Answer: because plastic pots are light.

Plastic pots have there uses and many advantages too, one of which is being light hence easy to move. With most of our succulents and xerophytes not hardy enough to remain outside all year round they will need shifting indoors before winter sets in. The bigger specimens are tricky enough as they are to shift and it'll even be more difficult if they are in heavy pots.

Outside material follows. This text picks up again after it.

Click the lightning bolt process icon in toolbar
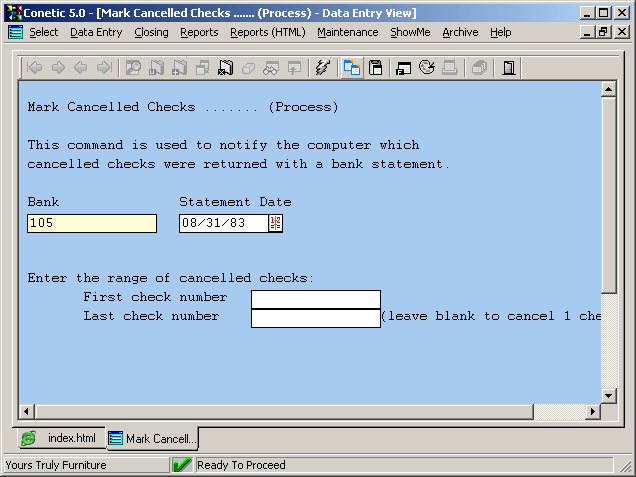The height and width of the screenshot is (477, 636). coord(322,68)
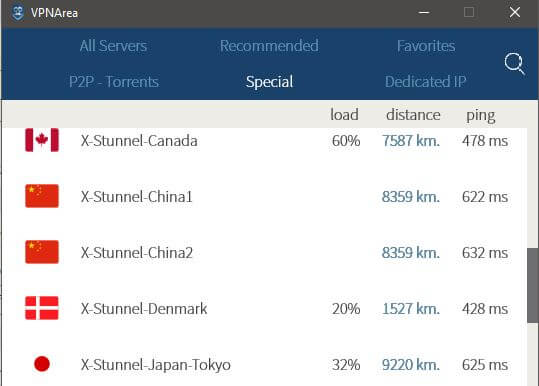Connect to X-Stunnel-Canada server
Screen dimensions: 539x386
tap(264, 141)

Both Agave geminiflora and Agave ocahui will have new glazed pots this year
But aesthetics will win this year and I'm determined to have less plastic on display at the top patio. It'll be more effort to move them later on but I'll cross that bridge nearer the time.

Work in progress
For the rest of the garden however, I don't mind them quite so much and tolerate them far more.

Mark :-)

Tuesday, May 10, 2016

Spring Growth

For all intentions I was hoping to snap a few more photos today for this blog post about some of the exciting spring growth happening in our garden this week. However the weather has turned from gloriously sunny and bright to grey and drizzly, not conducive to taking photos.

Still I'm glad it is rainy. I don't mind it being rainy on weekdays whilst at work. And besides, it's much better for the garden to have bouts of rainy days interspersed with sunny ones.

I'll have to make do with the very few I managed to take last weekend...

Loving the dainty new growth of Acacia pravissima. Mind you the old growth ain't too bad either.

This climber took awhile to get going but this Holboellia coriacea looks like it's set to romp away this year, and put on a spectacular show of blooms too.

All our tree ferns are showing signs of movement as well but the potted ones like this Cyathea cooperi are expectedly ahead. They did overwinter indoors.

And Saxifraga stolonifera seems set to conquer a large area. Easy enough to pull them out where they are not wanted and how could one not love their bright spring colour?

Next weekend is forecast to be sunny again, and better opportunity for taking more photos!